Omer’s undertaking, spurred by the breakdown of her marriage, leads her to reflect on her own involvement with religion and to set out on a worldwide investigative pilgrimage. Weaving deftly between travel writing and memories from her old life, she examines the ways patriarchal culture can pervade even “progressive” spaces like her former church community.

Author Louise Omer. Photo: Sia Duff

Omer embraced Pentecostalism as a teenager, eventually rising through the ranks to become a trusted preacher. She characterises its doctrine as a potent blend of community-based social justice and “neoliberal, individualist” self-help, reinforced by emotionally charged services, careful marketing, and a hierarchical leadership structure.

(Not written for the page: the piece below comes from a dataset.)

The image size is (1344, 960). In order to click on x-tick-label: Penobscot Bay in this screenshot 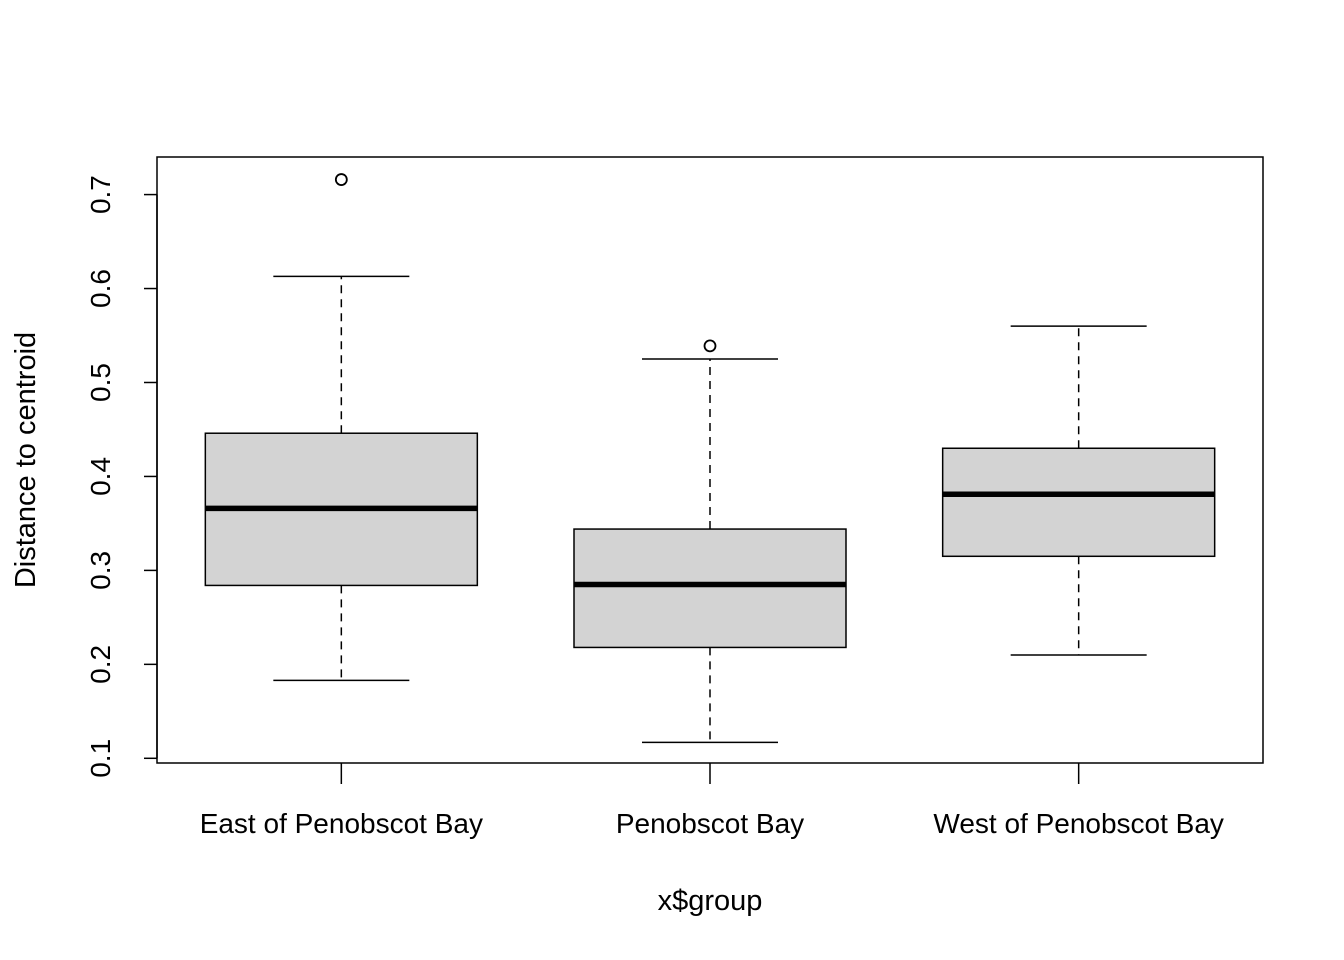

Looking back, Omer realises the extent to which her practice of submission before a masculine God translated into a similar state of unquestioning devotion to charismatic male mentors and a critical, controlling husband.

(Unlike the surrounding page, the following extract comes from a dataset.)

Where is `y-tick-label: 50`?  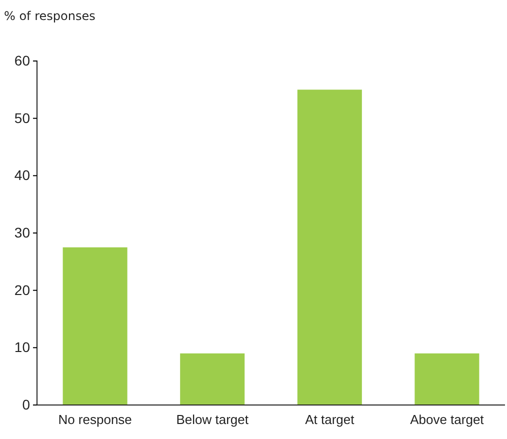
y-tick-label: 50 is located at coordinates (22, 118).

Her search for alternatives is a transformative and often lonely one. She embarks on an eight-hour pilgrimage to honour La Virgen de Guadalupe in Mexico City, discusses genderless pronouns for God with pioneering Swedish priests, and reconnects with her body in the Scottish wilderness. Omer is a keen observer, and her writing is meticulously descriptive (readers are rarely left in doubt as to the colour of the sky, or the texture of a new acquaintance’s hair).

When she approaches a new place with preconceived ideas about what she hopes to find, Omer’s research methods can sometimes be, as she notes with admirable honesty, “arrogant” and “self-focused” – not a far cry from the mindset she observed within the church. Although she is rightly cautious about examining religions of which she has no first-hand knowledge, it is through learning from Muslim and Jewish feminist theologians that she recognises the limitations of her own perspective, and the complexities of navigating centuries of cultural history and tradition.

Where Omer particularly excels is in analysing how symbols, rituals, and language are used to condition belief and fortify power structures. As she reiterates throughout the book, when the language and images used to denote divine perfection are exclusively male, men see their identities represented and affirmed in a way no one else can.

Omer concludes not with a single, definitive solution, but with an invitation to reclaim rituals and rethink conventions, and above all to keep asking difficult questions.

Holy Woman – A Divine Adventure, by Louise Omer, is published by Scribe.